Bandinelli-Tello: il Benevento passa 3-2 a Venezia

Emozioni, una dopo l’altra: partita chiusa, riaperta, richiusa e riaperta di nuovo. Con arrembaggio finale e vittoria sofferta per il Benevento, la prima in stagione dopo il pari 3-3 contro il Lecce della prima. Col mancino di Bandinelli scuola Fiorentina, e in prestito dal Sassuolo, e col destro di Andres Tello, prodotto del vivaio bianconero della Juve. Per il Venezia di Vecchi è invece la seconda sconfitta consecutiva dopo quella contro il Padova. A nulla servono le reti di Geijo (indovinata la mossa di schierarlo dal 1’) e Citro (indovinato il cambio). Vince la squadra che è apparsa più forte, che ha creato di più e sempre più pericolosa, al netto delle distrazioni (spesso palloni persi al limite) che hanno permesso i due gol che hanno acceso il match.

La partita

Quattro cambi da una parte, tre dall’altra. Con Bucchi che conferma il 433 della prima stagionale contro il Lecce così come l’ex Inter Primavera Vecchi manda in campo il 352 già visto contro il Padova.
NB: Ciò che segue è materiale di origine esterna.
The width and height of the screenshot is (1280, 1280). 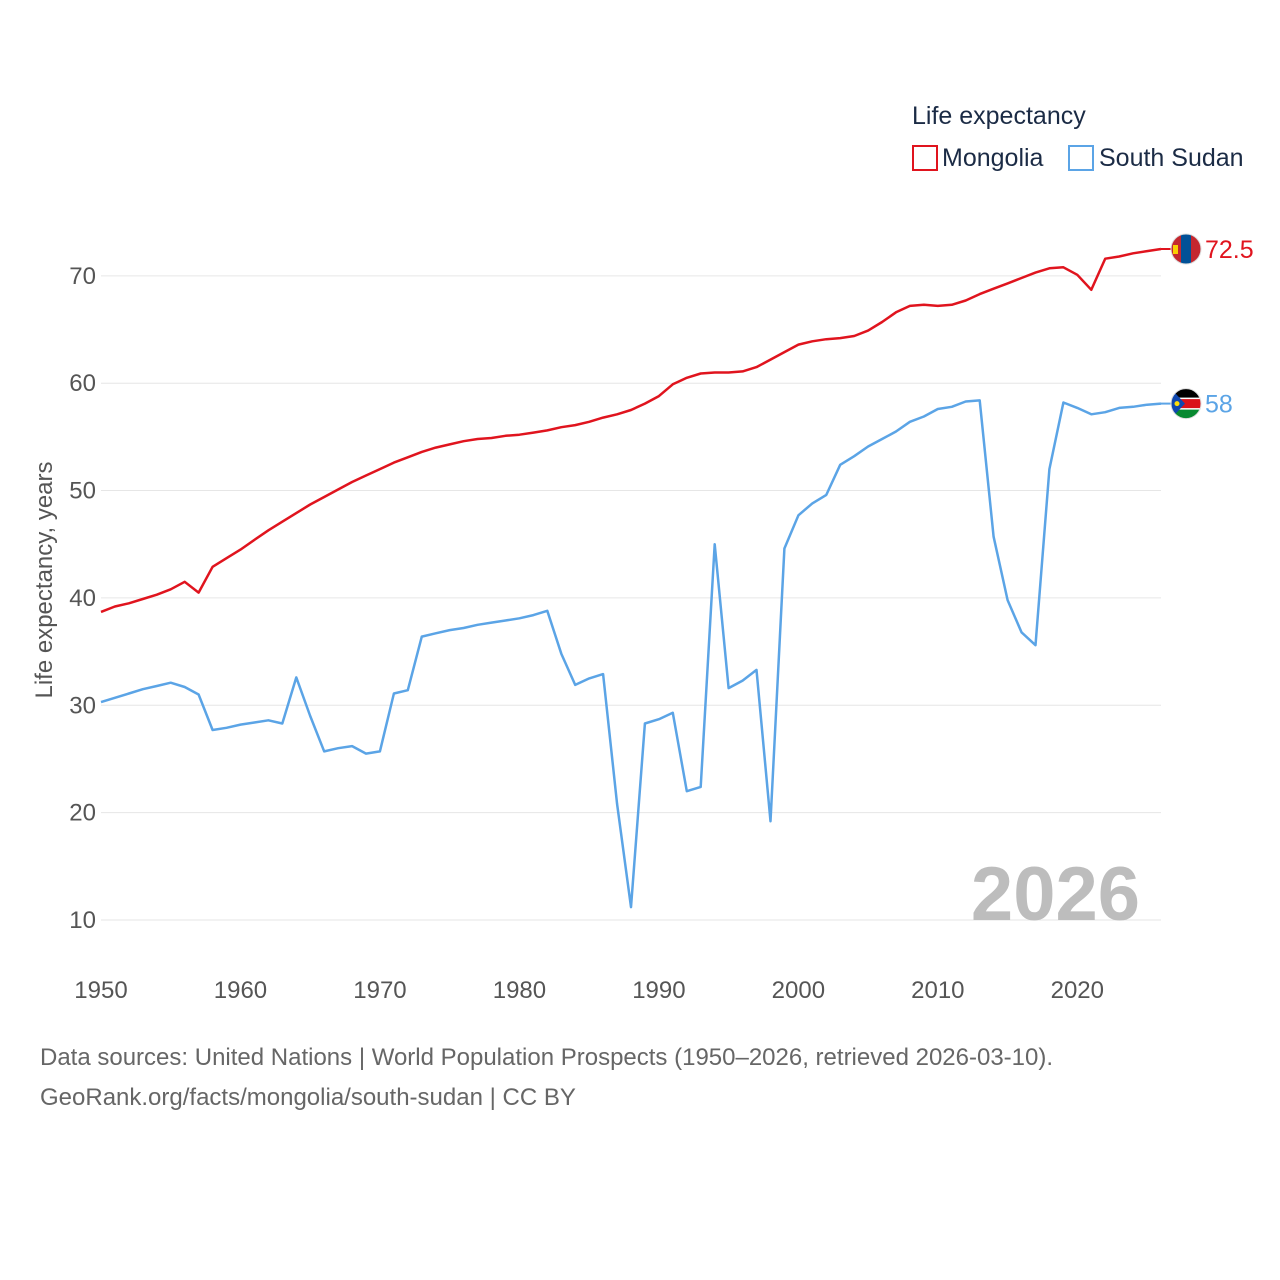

Per i padroni di casa la novità è Geijo, in attacco insieme a Di Mariano, più la partenza dal primo minuto per Modolo in difesa e Bruscagin in fascia a centrocampo. Per gli ospiti Billong e Letizia giocano titolari dietro al posto di Costa e di Di Chiara, più Ricci per Insigne nel tridente offensivo ma sopratutto Bandinelli al posto dell’infortunato Nocerino: sarà questa la mossa decisiva già nel primo tempo, vista la doppietta (prima in B) del centrocampista scuola Fiorentina. Prima la rete del vantaggio al 26’ di sinistro sul lungo cross di Ricci. Poi la gran botta dalla distanza sempre col mancino che batte ancora Lezzerini. In mezzo il primo squillo sempre per il Benevento con Coda, che apre le danze della partita con un destro fuori di poco dal cuore dell’area di rigore, ma anche la partita nella partita Puggioni-Bentivoglio, che ha provato da solo a suonare la carica per il Venezia. Entrambe le occasioni per i padroni di casa su punizione: la prima calciata bassa e sotto la barriera “alla Ronaldinho”, parata, più la seconda alta a scavalcare il muro respinta ancora benissimo dal portiere del Benevento. Al break è così già 2-0 per gli ospiti, con la ripresa che è poi subito un ottovolante di emozioni, e col risultato che cambia due volte nel giro di 180 secondi con le reti di Geijo e di Tello. Prima il Venezia accorcia le distanze con l’attaccante spagnolo che ribatte in rete l’ennesimo miracolo di Puggioni sul colpo di testa ravvicinato di Pinato. Dunque ancora Bandinelli protagonista con l’assist per Tello (palla dalla sinistra arretrata a centro area) che cala così il tris col piazzato di destro che prende in contropiede Lezzerini. Finita? Macché. Appena un quarto d’ora di pausa e nuovo gol che riapre ancora la partita: decisivo il triangolo Di Mariano-Geijo, e decisivo il fallo di un Maggio tutt’altro che positivo nel match. Dal dischetto c’è Citro (dentro dieci minuti prima per Pinato), che incrocia col mancino e batte Puggioni. Dunque gli altri cambi, coi padroni di casa alla caccia del pari (con Marsura e Zigoni) e Bucchi che tenta di chiudere la partita. Inutili gli assalti finali del Venezia, pericoloso nel finale con Marsura al 92’ ancora una volta però neutralizzato da un grande Puggioni.